_TASK DESCRIPTION_:
Please render every line of the data below as a Markdown table with two columns, Row and Line, skipping any blank lines.
------ EXERCISE DATA ------
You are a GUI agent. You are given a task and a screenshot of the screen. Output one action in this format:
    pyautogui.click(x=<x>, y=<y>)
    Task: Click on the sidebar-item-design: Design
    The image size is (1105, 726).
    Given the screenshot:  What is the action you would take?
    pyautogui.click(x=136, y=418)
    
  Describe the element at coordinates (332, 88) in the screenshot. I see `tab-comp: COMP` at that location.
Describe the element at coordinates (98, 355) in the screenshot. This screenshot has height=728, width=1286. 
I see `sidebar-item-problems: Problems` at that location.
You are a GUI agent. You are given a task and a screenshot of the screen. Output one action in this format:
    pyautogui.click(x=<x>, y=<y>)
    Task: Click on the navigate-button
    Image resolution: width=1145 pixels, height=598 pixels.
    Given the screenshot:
------
_FINAL ANSWER_:
| Row | Line |
|---|---|
| 1 | You are a GUI agent. You are given a task and a screenshot of the screen. Output one action in this format: |
| 2 |     pyautogui.click(x=<x>, y=<y>) |
| 3 |     Task: Click on the sidebar-item-design: Design |
| 4 |     The image size is (1105, 726). |
| 5 |     Given the screenshot:  What is the action you would take? |
| 6 |     pyautogui.click(x=136, y=418) |
| 7 |   Describe the element at coordinates (332, 88) in the screenshot. I see `tab-comp: COMP` at that location. |
| 8 | Describe the element at coordinates (98, 355) in the screenshot. This screenshot has height=728, width=1286.  |
| 9 | I see `sidebar-item-problems: Problems` at that location. |
| 10 | You are a GUI agent. You are given a task and a screenshot of the screen. Output one action in this format: |
| 11 |     pyautogui.click(x=<x>, y=<y>) |
| 12 |     Task: Click on the navigate-button |
| 13 |     Image resolution: width=1145 pixels, height=598 pixels. |
| 14 |     Given the screenshot: |